Recycling Returns to Campus


University of Central Missouri’s Assistant Manager of Custodial Facilities Shannon Weaver at her office. Weaver said one of the goals for returning recycling to campus is to sustain a good environment for students.

 As part of the strategies to conserve resources and protect the campus environment, the University of Central Missouri has returned to the use of recycling bins on campus. Many believe there are gains bringing back recycling on campus. Lalithya Goud Burra, a graduate student in the School of Industrial Science and Technology, described the provision of the recycling bins on campus as a good development.

  “Understanding the value of recycling and waste prevention in the current atmosphere is crucial for lowering your environmental impacts,” Burra said. “It is also very important to educate the people on the gains of recycling and how the waste can be sorted while disposing of them.”
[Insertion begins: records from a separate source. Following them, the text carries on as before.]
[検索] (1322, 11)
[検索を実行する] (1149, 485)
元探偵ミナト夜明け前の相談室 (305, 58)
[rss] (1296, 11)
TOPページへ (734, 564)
  Assistant Manager of Custodial Facilities Shannon Weaver said the university stands to gain a lot from recycling in addition to environmental cleanliness. Weaver said the re-introduction of recycling on campus will help the university’s environment be more litter-free, cleaner and livable to everyone.

   “I coordinate with students, faculty and staff and make sure that they are aware of what can be recycled in the large containers and what cannot,” Weaver said. “I also make sure that they are aware of the pro-shred bins we have. It’s a good opportunity for everyone to jump in and help our environment and make sure we have a clean Earth to give to our next generation.”
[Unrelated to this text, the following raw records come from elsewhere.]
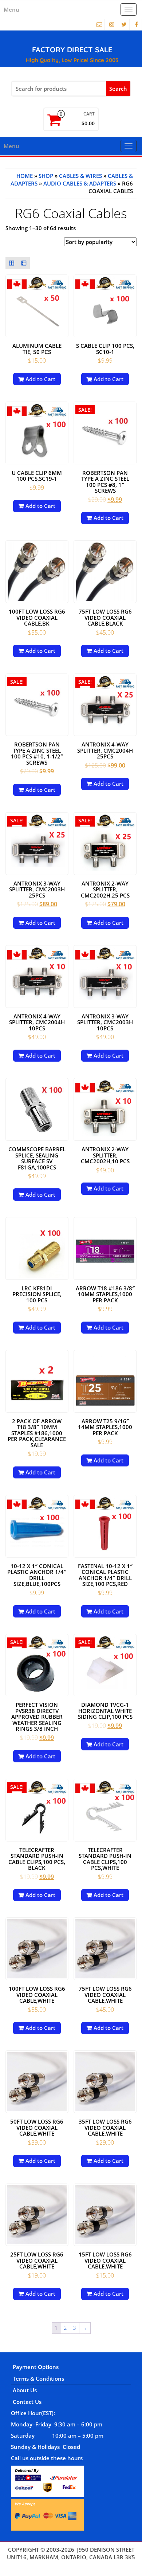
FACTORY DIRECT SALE (72, 49)
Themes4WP (71, 2564)
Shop (46, 175)
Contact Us (27, 2401)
  On where the recycling bins are located on the campus, Weaver said the large recycle bins are located behind the Wood Building, there is another one at Fitzgerald Hall and there is another at Ellis Hall. 

  Weaver, who reiterated the long-term goals that UCM plans to achieve by bringing back the bins in the university environment, said currently there are no plans to add any more bins around campus.

  “At this time, we want to see how these work before we proceed any further. Just to keep our environment as litter free as possible and to sustain a good environment,” Weaver said. “We want to make sure future generations have a clean place to come to school and live.” 

  The assistant manager added she could not ascertain the cost of recycling because it depends on the usage. “I know it [usage] depends on how often the recycle bins are emptied and at this time it is only the second month they’ve been in place so I can’t tell you what the cost is.” 

  Weaver said when the bins are emptied, they go to Harrisonville. “They bring a container with them, that way they can place the empty container and take the full one back and it is sorted in Harrisonville. The benefit of course, is to keep our environment clean, keeping it sustainable.”

  She said that the major task is to make people know what can go into recycling to make the recycling culture easy to implement.

  “We go through a lot of paper and it makes me feel good to be able to recycle that instead of it going to a landfill,” Weaver said. “The only drawback is making sure people are aware of what can go in the recycling dumpsters. Otherwise, it would be a waste of time if they are putting the wrong stuff in the dumpsters because they would have to be taken to a landfill instead.”

  UCM student Mackenzie Rademacher said that the change will make recycling easier for her and other students she knows.

  “I feel like people will use it, instead of just throwing everything away,” Rademacher said. “I know the past couple of years a lot of people have been complaining about not having recycling. It makes you feel like you’re doing something instead of just being passive.”